Le demandeur invoque, à l'appui de son pourvoi, le moyen unique de cassation annexé au présent arrêt.
Le dossier a été communiqué au procureur général.
Sur le rapport de Mme Durin-Karsenty, conseiller, les observations de la SCP Fabiani, Luc-Thaler et Pinatel, avocat de M. [V], et l'avis de M. Aparisi, avocat général référendaire, après débats en l'audience publique du 5 mai 2021 où étaient présents M. Pireyre, président, Mme Durin-Karsenty, conseiller rapporteur, Mme Martinel, conseiller doyen, et Mme Thomas, greffier de chambre,
la deuxième chambre civile de la Cour de cassation, composée des président et conseillers précités, après en avoir délibéré conformément à la loi, a rendu le présent arrêt.
Faits et procédure
1. Selon l'arrêt attaqué (Reims, 10 décembre 2019), par jugement rendu le 1er juillet 2014, un tribunal de commerce a ouvert une procédure de redressement judiciaire à l'égard de la SARL Accessline (la société), gérée par M. [V], et nommé la SCP [D] [C] [X], prise en la personne de M. [Y] [D], en qualité de mandataire judiciaire.

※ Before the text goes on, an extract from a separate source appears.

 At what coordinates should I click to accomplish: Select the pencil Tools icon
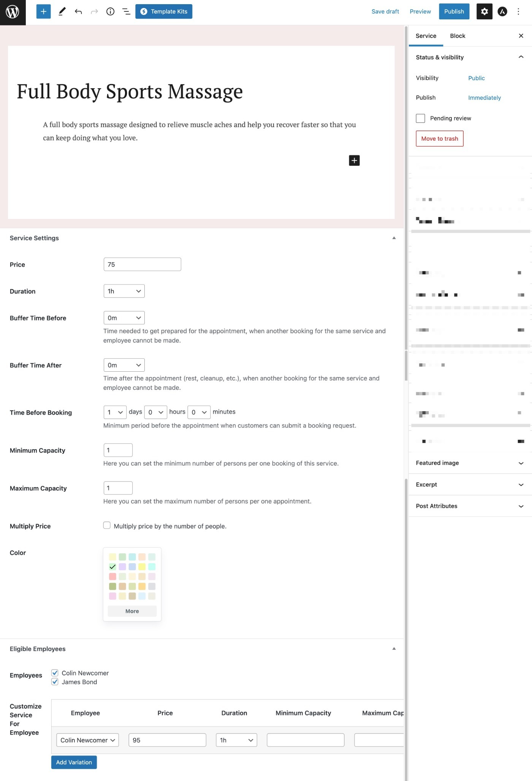62,11
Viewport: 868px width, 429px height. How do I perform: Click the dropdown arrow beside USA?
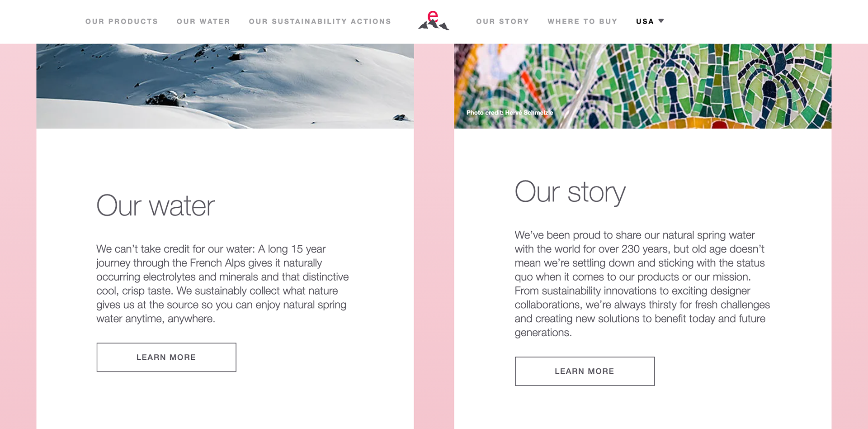(x=661, y=21)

2. Par jugement rendu le 29 septembre 2015, le tribunal de commerce a homologué le plan de continuation présenté par la société et a nommé la SCP [D] [C] [X], prise en la personne de M. [D], en qualité de commissaire à l'exécution du plan.
3. Par jugement rendu le 19 janvier 2016, le même tribunal de commerce a prononcé la résolution du plan de continuation, ouvert une procédure de liquidation à l'encontre de la société et a désigné la SCP [D] [X], prise en la personne de M. [D], en qualité de liquidateur.

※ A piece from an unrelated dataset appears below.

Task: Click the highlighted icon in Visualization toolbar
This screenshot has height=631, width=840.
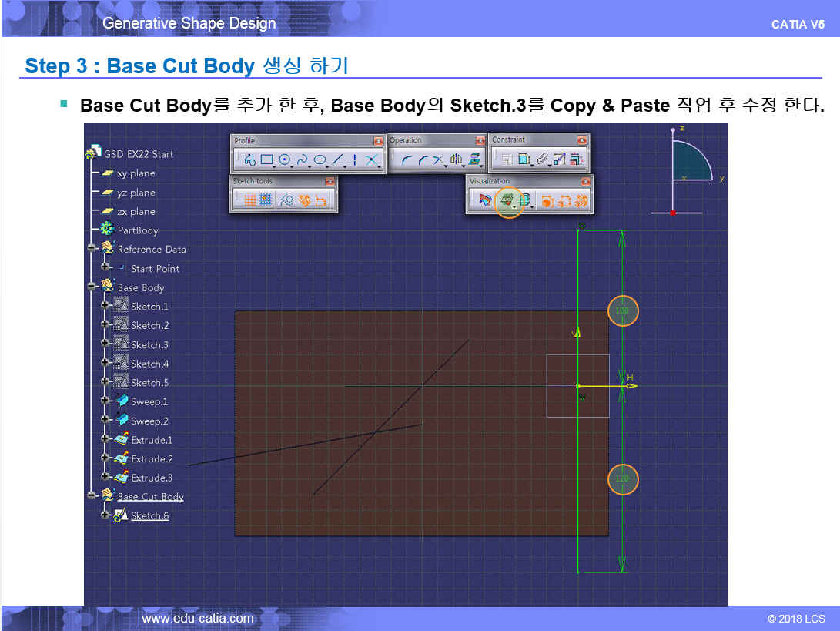Action: click(507, 201)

4. A la suite du rapport déposé par le liquidateur le 23 août 2018, le procureur de la République de Reims a saisi le même tribunal de commerce, par requête en date du 2 octobre 2018, aux fins de prononcer une sanction personnelle à l'égard de M. [V], dirigeant de la société.
5. Par jugement réputé contradictoire en date du 26 décembre 2018, ce tribunal a prononcé une mesure de faillite personnelle à l'encontre de M. [V] d'une durée de 15 ans, en raison de l'abstention volontaire de ce dernier à coopérer avec les organes de la procédure ayant ainsi fait obstacle à son bon déroulement et du caractère erroné de la comptabilité.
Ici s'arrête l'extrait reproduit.